Ref #3083 : A case report describes a 39-year-old HIV-1-infected man who experienced virologic failure while receiving a raltegravir-containing antiretroviral regimen with concomitant calcium administration. For drug interaction reasons, the patient was switched from a PI-based regimen to raltegravir/tenofovir/emtricitabine and calcium carbonate (1 g-vitamin D3 400 IU 3 times/day) was added for prevention of osteoporosis. After 10 months of an undetectable viral load and clinical evidence of a high level of adherence on this regimen, the patient developed detectable HIV-1 RNA levels with documented resistance to raltegravir.

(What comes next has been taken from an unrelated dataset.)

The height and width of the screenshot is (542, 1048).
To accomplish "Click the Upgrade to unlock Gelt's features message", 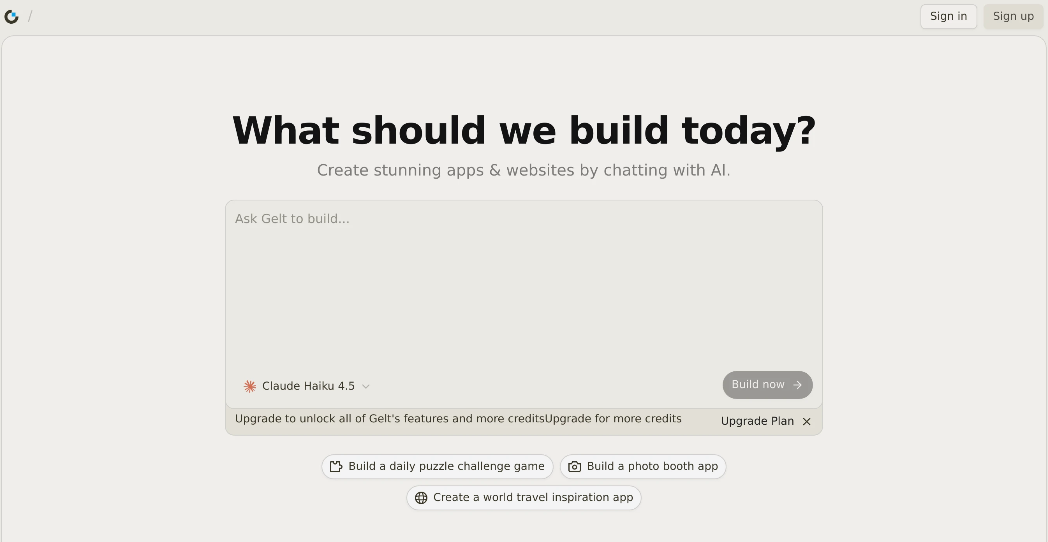I will pos(389,419).
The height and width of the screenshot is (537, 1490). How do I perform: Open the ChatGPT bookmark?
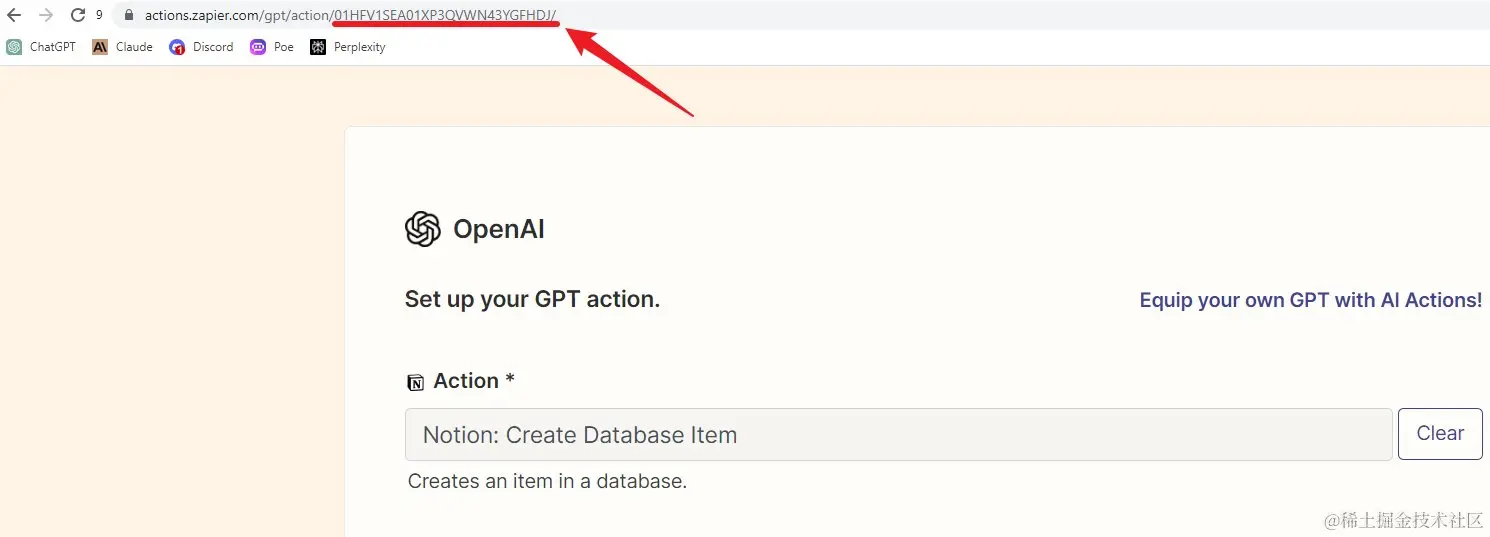pos(41,47)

His antiretroviral therapy was changed back to a protease inhibitor-based regimen, and his HIV-1 RNA level rapidly resuppressed. Therapeutic drug monitoring at the time of virologic failure showed lower than expected raltegravir concentrations at 5 hour post dose, but tenofovir and emtricitabine concentrations were within the expected range. The authors suggest that calcium binding to the divalent metal ion-chelating motif of raltegravir may have led to subtherapeutic raltegravir levels in this patient.
Ref #3443 : However, in a pharmacokinetic study, coadministration of raltegravir 400mg BID with a multivitamin containing divalent cations (108 mg of calcium, 12 mg of iron and 30 mg of magnesium) in healthy volunteers did not show significant changes in raltegravir PK parameters. For more details, see raltegravir + multivitamins.
Use of calcium supplements with raltegravir HD 1200 mg QD is not recommanded because studies with antacids containing calcium carbonate have shown a more pronounced reduction in raltegravir Cmin when given with raltegravir HD 1200 mg QD compared to raltegravir 400 mg BID. A similar effect with calcium supplements cannot be excluded.